** Task description **
Each record must be repeated exactly as it stands.

** Information **
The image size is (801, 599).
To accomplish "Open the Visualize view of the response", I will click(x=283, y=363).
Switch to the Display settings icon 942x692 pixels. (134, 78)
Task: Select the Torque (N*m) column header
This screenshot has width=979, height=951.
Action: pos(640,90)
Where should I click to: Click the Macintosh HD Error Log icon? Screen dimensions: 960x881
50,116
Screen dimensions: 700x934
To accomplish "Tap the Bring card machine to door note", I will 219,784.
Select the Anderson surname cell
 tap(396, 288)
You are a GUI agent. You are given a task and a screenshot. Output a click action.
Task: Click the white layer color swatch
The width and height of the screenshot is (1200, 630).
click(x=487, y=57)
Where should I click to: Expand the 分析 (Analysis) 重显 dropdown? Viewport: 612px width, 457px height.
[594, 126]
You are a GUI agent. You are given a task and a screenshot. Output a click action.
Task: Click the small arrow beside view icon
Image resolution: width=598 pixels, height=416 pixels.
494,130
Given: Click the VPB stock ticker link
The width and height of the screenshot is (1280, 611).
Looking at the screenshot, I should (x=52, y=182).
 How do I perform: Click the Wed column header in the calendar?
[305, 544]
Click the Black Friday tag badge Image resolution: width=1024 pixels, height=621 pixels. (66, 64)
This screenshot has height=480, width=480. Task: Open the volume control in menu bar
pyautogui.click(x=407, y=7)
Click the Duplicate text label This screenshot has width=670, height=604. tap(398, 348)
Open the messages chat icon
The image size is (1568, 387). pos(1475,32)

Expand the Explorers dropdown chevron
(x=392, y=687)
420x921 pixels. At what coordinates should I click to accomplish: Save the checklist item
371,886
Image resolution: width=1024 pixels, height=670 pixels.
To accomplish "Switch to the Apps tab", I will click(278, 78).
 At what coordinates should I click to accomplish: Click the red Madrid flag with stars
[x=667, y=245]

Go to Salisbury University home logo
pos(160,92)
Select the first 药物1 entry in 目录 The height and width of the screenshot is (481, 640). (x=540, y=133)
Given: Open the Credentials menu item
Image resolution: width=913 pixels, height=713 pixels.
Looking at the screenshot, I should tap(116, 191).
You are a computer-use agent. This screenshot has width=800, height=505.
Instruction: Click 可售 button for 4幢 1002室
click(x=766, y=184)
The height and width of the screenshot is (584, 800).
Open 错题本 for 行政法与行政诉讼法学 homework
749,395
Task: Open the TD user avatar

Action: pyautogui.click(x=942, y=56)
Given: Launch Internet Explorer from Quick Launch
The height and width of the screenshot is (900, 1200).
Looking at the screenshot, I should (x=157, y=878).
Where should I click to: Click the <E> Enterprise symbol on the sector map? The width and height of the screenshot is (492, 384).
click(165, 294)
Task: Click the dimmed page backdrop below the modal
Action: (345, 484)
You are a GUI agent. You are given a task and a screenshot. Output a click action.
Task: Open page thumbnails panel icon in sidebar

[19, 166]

** Written solution **
The image size is (801, 599).
To accomplish "Open the Visualize view of the response", I will click(x=283, y=363).
Switch to the Display settings icon 942x692 pixels. (134, 78)
Task: Select the Torque (N*m) column header
This screenshot has width=979, height=951.
Action: pos(640,90)
Where should I click to: Click the Macintosh HD Error Log icon? Screen dimensions: 960x881
50,116
Screen dimensions: 700x934
To accomplish "Tap the Bring card machine to door note", I will 219,784.
Select the Anderson surname cell
 tap(396, 288)
You are a GUI agent. You are given a task and a screenshot. Output a click action.
Task: Click the white layer color swatch
The width and height of the screenshot is (1200, 630).
click(x=487, y=57)
Where should I click to: Expand the 分析 (Analysis) 重显 dropdown? Viewport: 612px width, 457px height.
[594, 126]
You are a GUI agent. You are given a task and a screenshot. Output a click action.
Task: Click the small arrow beside view icon
Image resolution: width=598 pixels, height=416 pixels.
494,130
Given: Click the VPB stock ticker link
The width and height of the screenshot is (1280, 611).
Looking at the screenshot, I should (x=52, y=182).
 How do I perform: Click the Wed column header in the calendar?
[305, 544]
Click the Black Friday tag badge Image resolution: width=1024 pixels, height=621 pixels. (66, 64)
This screenshot has height=480, width=480. Task: Open the volume control in menu bar
pyautogui.click(x=407, y=7)
Click the Duplicate text label This screenshot has width=670, height=604. tap(398, 348)
Open the messages chat icon
The image size is (1568, 387). pos(1475,32)

Expand the Explorers dropdown chevron
(x=392, y=687)
420x921 pixels. At what coordinates should I click to accomplish: Save the checklist item
371,886
Image resolution: width=1024 pixels, height=670 pixels.
To accomplish "Switch to the Apps tab", I will click(278, 78).
 At what coordinates should I click to accomplish: Click the red Madrid flag with stars
[x=667, y=245]

Go to Salisbury University home logo
pos(160,92)
Select the first 药物1 entry in 目录 The height and width of the screenshot is (481, 640). (x=540, y=133)
Given: Open the Credentials menu item
Image resolution: width=913 pixels, height=713 pixels.
Looking at the screenshot, I should tap(116, 191).
You are a computer-use agent. This screenshot has width=800, height=505.
Instruction: Click 可售 button for 4幢 1002室
click(x=766, y=184)
The height and width of the screenshot is (584, 800).
Open 错题本 for 行政法与行政诉讼法学 homework
749,395
Task: Open the TD user avatar

Action: pyautogui.click(x=942, y=56)
Given: Launch Internet Explorer from Quick Launch
The height and width of the screenshot is (900, 1200).
Looking at the screenshot, I should (x=157, y=878).
Where should I click to: Click the <E> Enterprise symbol on the sector map? The width and height of the screenshot is (492, 384).
click(165, 294)
Task: Click the dimmed page backdrop below the modal
Action: (345, 484)
You are a GUI agent. You are given a task and a screenshot. Output a click action.
Task: Open page thumbnails panel icon in sidebar

[19, 166]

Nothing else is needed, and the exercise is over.